Rewrite the lines below with every occurrence of "Bahnhofsareal" changed to "Bahnhofsgelände" and everything else unchanged, leaving out the pictures.

Information given -
= = = = =

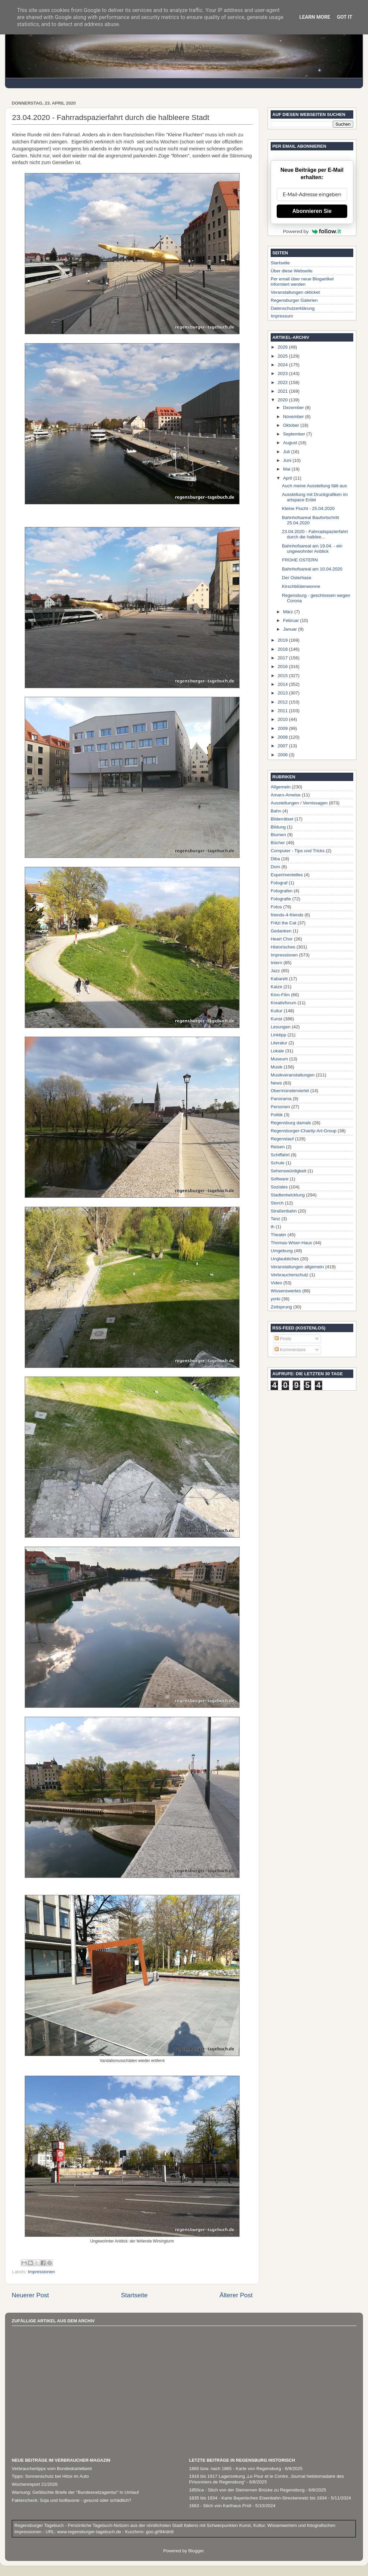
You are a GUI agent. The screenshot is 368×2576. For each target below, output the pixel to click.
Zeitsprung (281, 1306)
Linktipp (278, 1034)
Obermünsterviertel (290, 1090)
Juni (288, 460)
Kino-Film (280, 994)
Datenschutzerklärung (292, 308)
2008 (283, 737)
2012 (283, 701)
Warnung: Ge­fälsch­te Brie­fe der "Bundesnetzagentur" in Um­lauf (75, 2492)
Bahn (276, 810)
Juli (287, 451)
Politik (277, 1114)
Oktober (291, 425)
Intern (276, 962)
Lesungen (280, 1026)
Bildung (278, 826)
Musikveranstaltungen (292, 1074)
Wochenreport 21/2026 (35, 2484)
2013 (283, 692)
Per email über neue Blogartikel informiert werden (302, 281)
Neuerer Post (30, 2295)
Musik (276, 1066)
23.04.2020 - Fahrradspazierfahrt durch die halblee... (315, 534)
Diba (275, 858)
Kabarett (279, 978)
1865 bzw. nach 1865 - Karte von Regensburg (235, 2468)
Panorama (281, 1098)
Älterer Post (236, 2295)
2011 (283, 710)
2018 (283, 649)
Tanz (275, 1218)
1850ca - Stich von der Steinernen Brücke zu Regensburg (246, 2489)
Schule (277, 1162)
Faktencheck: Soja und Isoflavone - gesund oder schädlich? (71, 2500)
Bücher (278, 842)
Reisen (278, 1146)
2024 (283, 364)
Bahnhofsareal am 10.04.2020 (312, 568)
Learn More (314, 17)
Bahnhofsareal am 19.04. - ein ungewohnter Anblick (312, 548)
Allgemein (280, 786)
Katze (276, 986)
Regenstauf (282, 1138)
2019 (283, 640)
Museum (279, 1058)
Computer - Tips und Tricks (298, 850)
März (288, 611)
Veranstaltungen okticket (295, 292)
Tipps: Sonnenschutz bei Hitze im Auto (50, 2476)
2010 (283, 719)
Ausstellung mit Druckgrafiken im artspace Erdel (315, 497)
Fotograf (279, 882)
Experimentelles (287, 874)
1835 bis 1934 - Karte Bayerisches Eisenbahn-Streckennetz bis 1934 (258, 2497)
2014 (283, 684)
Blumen (278, 834)
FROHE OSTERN (300, 559)
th (272, 1226)
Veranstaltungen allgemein (297, 1266)
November (294, 416)
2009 (283, 728)
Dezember (294, 407)
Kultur (276, 1010)
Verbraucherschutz (289, 1274)
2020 (283, 399)
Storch (277, 1202)
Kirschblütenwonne (301, 586)
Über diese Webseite (291, 270)
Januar (290, 629)
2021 (283, 391)
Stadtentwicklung (288, 1194)
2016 (283, 666)
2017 (283, 657)
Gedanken (281, 930)
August (290, 442)
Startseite (134, 2295)
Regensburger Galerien (294, 300)
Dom (275, 866)
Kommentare (290, 1349)
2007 (283, 745)
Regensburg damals (291, 1122)
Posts (283, 1338)
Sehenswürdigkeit (288, 1170)
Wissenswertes (286, 1290)
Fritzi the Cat (283, 922)
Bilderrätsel (282, 818)
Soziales (279, 1186)
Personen (280, 1106)
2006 (283, 754)
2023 (283, 373)
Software (279, 1178)
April (288, 478)
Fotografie (281, 898)
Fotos (276, 906)
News (276, 1082)
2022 (283, 382)
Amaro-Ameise (285, 794)
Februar (291, 620)
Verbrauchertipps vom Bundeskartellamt (52, 2468)
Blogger (196, 2550)
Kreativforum (283, 1002)
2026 (283, 347)
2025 (283, 356)
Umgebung (282, 1250)
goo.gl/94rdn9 (159, 2531)
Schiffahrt (280, 1154)
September (294, 433)
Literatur (279, 1042)
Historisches (283, 946)
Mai (287, 469)
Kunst (276, 1018)
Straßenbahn (284, 1210)
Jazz (275, 970)
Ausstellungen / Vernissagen (299, 802)
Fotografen (281, 890)
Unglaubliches (285, 1258)
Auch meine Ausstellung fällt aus (314, 485)
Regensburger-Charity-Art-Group (304, 1130)
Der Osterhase (296, 577)
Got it (344, 17)
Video (276, 1282)
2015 (283, 675)
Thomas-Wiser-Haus (291, 1242)
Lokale (277, 1050)
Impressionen (41, 2271)
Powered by (312, 231)
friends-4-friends (287, 914)
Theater (278, 1234)
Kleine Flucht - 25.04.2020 (308, 508)
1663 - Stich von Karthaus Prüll (220, 2505)
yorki (275, 1298)
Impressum (282, 315)
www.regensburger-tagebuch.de (89, 2531)
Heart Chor (282, 938)
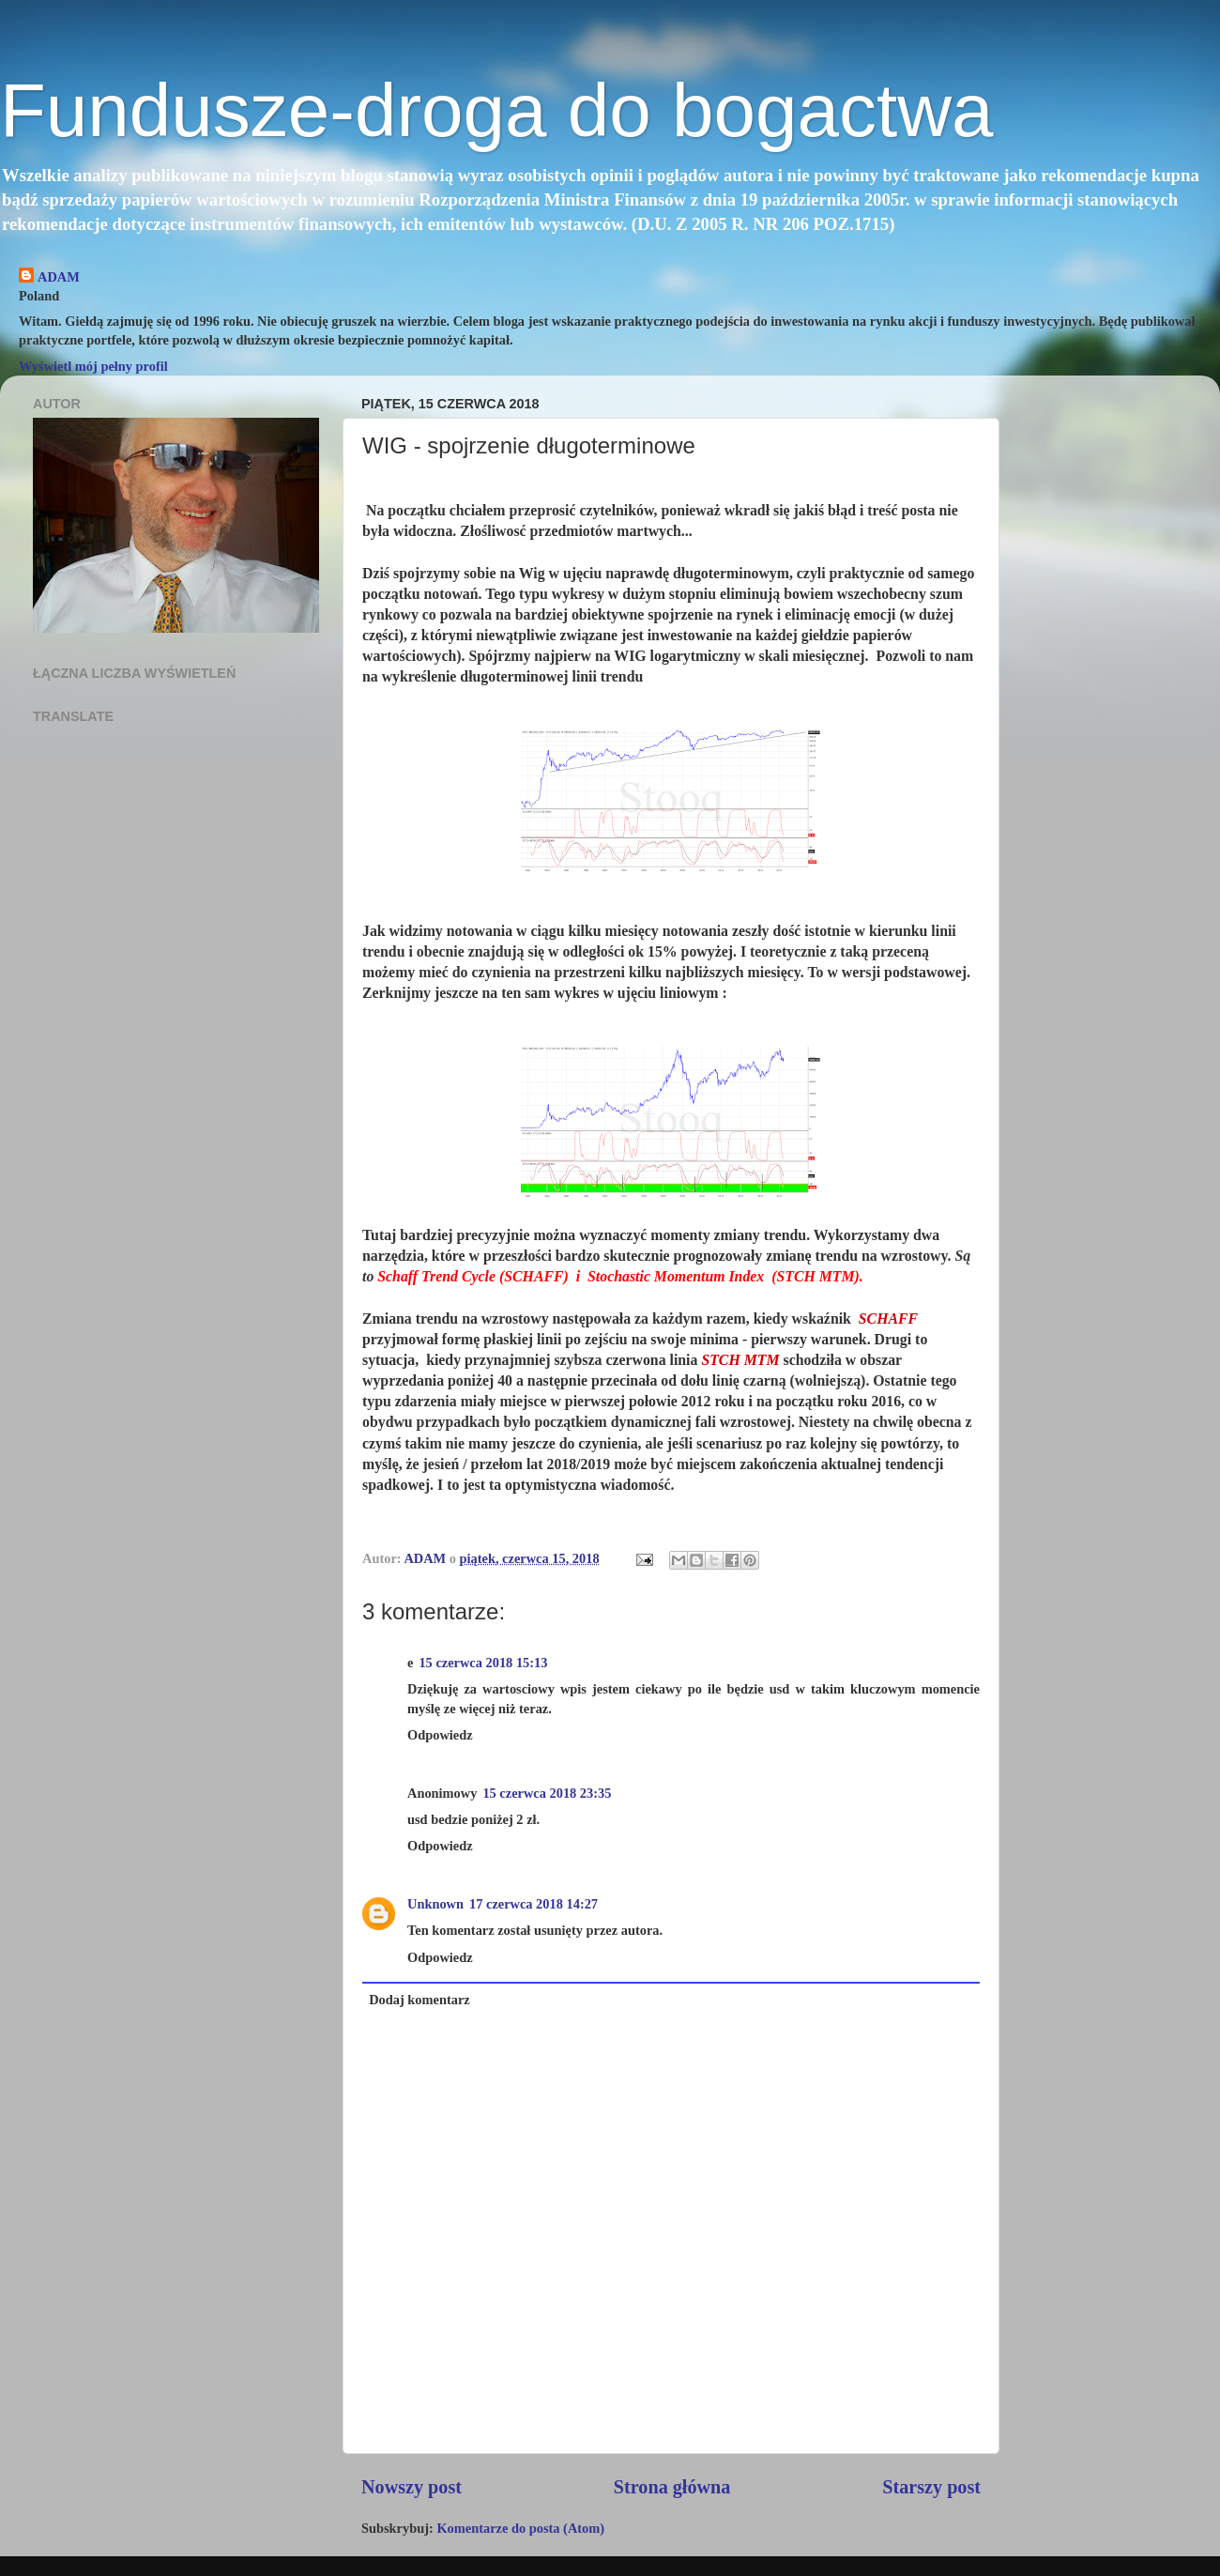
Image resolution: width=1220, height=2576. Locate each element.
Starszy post (931, 2486)
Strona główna (672, 2486)
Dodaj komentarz (419, 1999)
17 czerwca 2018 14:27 (533, 1903)
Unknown (435, 1903)
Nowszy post (411, 2486)
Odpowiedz (440, 1734)
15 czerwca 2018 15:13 (483, 1662)
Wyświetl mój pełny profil (93, 366)
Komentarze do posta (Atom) (520, 2528)
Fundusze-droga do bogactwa (496, 110)
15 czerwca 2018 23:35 (546, 1793)
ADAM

= = = = =

Reply -
You are a GUI agent. The screenshot is 368×2576. For each target below, output the pixel to click.
Zeitsprung (281, 1306)
Linktipp (278, 1034)
Obermünsterviertel (290, 1090)
Juni (288, 460)
Kino-Film (280, 994)
Datenschutzerklärung (292, 308)
2008 (283, 737)
2012 (283, 701)
Warnung: Ge­fälsch­te Brie­fe der "Bundesnetzagentur" in Um­lauf (75, 2492)
Bahn (276, 810)
Juli (287, 451)
Politik (277, 1114)
Oktober (291, 425)
Intern (276, 962)
Lesungen (280, 1026)
Bildung (278, 826)
Musikveranstaltungen (292, 1074)
Wochenreport 21/2026 (35, 2484)
2013 (283, 692)
Per email über neue Blogartikel informiert werden (302, 281)
Neuerer Post (30, 2295)
Musik (276, 1066)
23.04.2020 - Fahrradspazierfahrt durch die halblee... (315, 534)
Diba (275, 858)
Kabarett (279, 978)
1865 bzw. nach 1865 - Karte von Regensburg (235, 2468)
Panorama (281, 1098)
Älterer Post (236, 2295)
2011 (283, 710)
2018 (283, 649)
Tanz (275, 1218)
1850ca - Stich von der Steinernen Brücke zu Regensburg (246, 2489)
Schule (277, 1162)
Faktencheck: Soja und Isoflavone - gesund oder schädlich? (71, 2500)
Bücher (278, 842)
Reisen (278, 1146)
2024 (283, 364)
Bahnhofsgelände am 10.04.2020 (312, 568)
Learn More (314, 17)
Bahnhofsgelände am 19.04. - ein ungewohnter Anblick (312, 548)
Allgemein (280, 786)
Katze (276, 986)
Regenstauf (282, 1138)
2019 (283, 640)
Museum (279, 1058)
Computer - Tips und Tricks (298, 850)
März (288, 611)
Veranstaltungen okticket (295, 292)
Tipps: Sonnenschutz bei Hitze im Auto (50, 2476)
2010 (283, 719)
Ausstellung mit Druckgrafiken im artspace Erdel (315, 497)
Fotograf (279, 882)
Experimentelles (287, 874)
1835 bis 1934 - Karte Bayerisches Eisenbahn-Streckennetz bis 1934 (258, 2497)
2014 (283, 684)
Blumen (278, 834)
FROHE OSTERN (300, 559)
th (272, 1226)
Veranstaltungen allgemein (297, 1266)
November (294, 416)
2009 (283, 728)
Dezember (294, 407)
Kultur (276, 1010)
Verbraucherschutz (289, 1274)
2020 (283, 399)
Storch (277, 1202)
Kirschblütenwonne (301, 586)
Über diese Webseite (291, 270)
Januar (290, 629)
2021 (283, 391)
Stadtentwicklung (288, 1194)
2016 (283, 666)
2017 (283, 657)
Gedanken (281, 930)
August (290, 442)
Startseite (134, 2295)
Regensburger Galerien (294, 300)
Dom (275, 866)
Kommentare (290, 1349)
2007 (283, 745)
Regensburg damals (291, 1122)
Posts (283, 1338)
Sehenswürdigkeit (288, 1170)
Wissenswertes (286, 1290)
Fritzi the Cat (283, 922)
Bilderrätsel (282, 818)
Soziales (279, 1186)
Personen (280, 1106)
2006 (283, 754)
2023 (283, 373)
Software (279, 1178)
April (288, 478)
Fotografie (281, 898)
Fotos (276, 906)
News (276, 1082)
2022 (283, 382)
Amaro-Ameise (285, 794)
Februar (291, 620)
Verbrauchertipps vom Bundeskartellamt (52, 2468)
Blogger (196, 2550)
Kreativforum (283, 1002)
2026 (283, 347)
2025 (283, 356)
Umgebung (282, 1250)
goo.gl/94rdn9 (159, 2531)
Schiffahrt (280, 1154)
September (294, 433)
Literatur (279, 1042)
Historisches (283, 946)
Mai (287, 469)
Kunst (276, 1018)
Straßenbahn (284, 1210)
Jazz (275, 970)
Ausstellungen / Vernissagen (299, 802)
Fotografen (281, 890)
Unglaubliches (285, 1258)
Auch meine Ausstellung fällt aus (314, 485)
Regensburger-Charity-Art-Group (304, 1130)
Der Osterhase (296, 577)
Got it (344, 17)
Video (276, 1282)
2015 (283, 675)
Thomas-Wiser-Haus (291, 1242)
Lokale (277, 1050)
Impressionen (41, 2271)
Powered by (312, 231)
friends-4-friends (287, 914)
Theater (278, 1234)
Kleine Flucht - 25.04.2020 (308, 508)
1663 - Stich von Karthaus Prüll (220, 2505)
yorki (275, 1298)
Impressum (282, 315)
www.regensburger-tagebuch.de (89, 2531)
Heart Chor (282, 938)
Image resolution: width=1220, height=2576. Locate each element.
Starszy post (931, 2486)
Strona główna (672, 2486)
Dodaj komentarz (419, 1999)
17 czerwca 2018 14:27 (533, 1903)
Unknown (435, 1903)
Nowszy post (411, 2486)
Odpowiedz (440, 1734)
15 czerwca 2018 15:13 (483, 1662)
Wyświetl mój pełny profil (93, 366)
Komentarze do posta (Atom) (520, 2528)
Fundusze-droga do bogactwa (496, 110)
15 czerwca 2018 23:35 (546, 1793)
ADAM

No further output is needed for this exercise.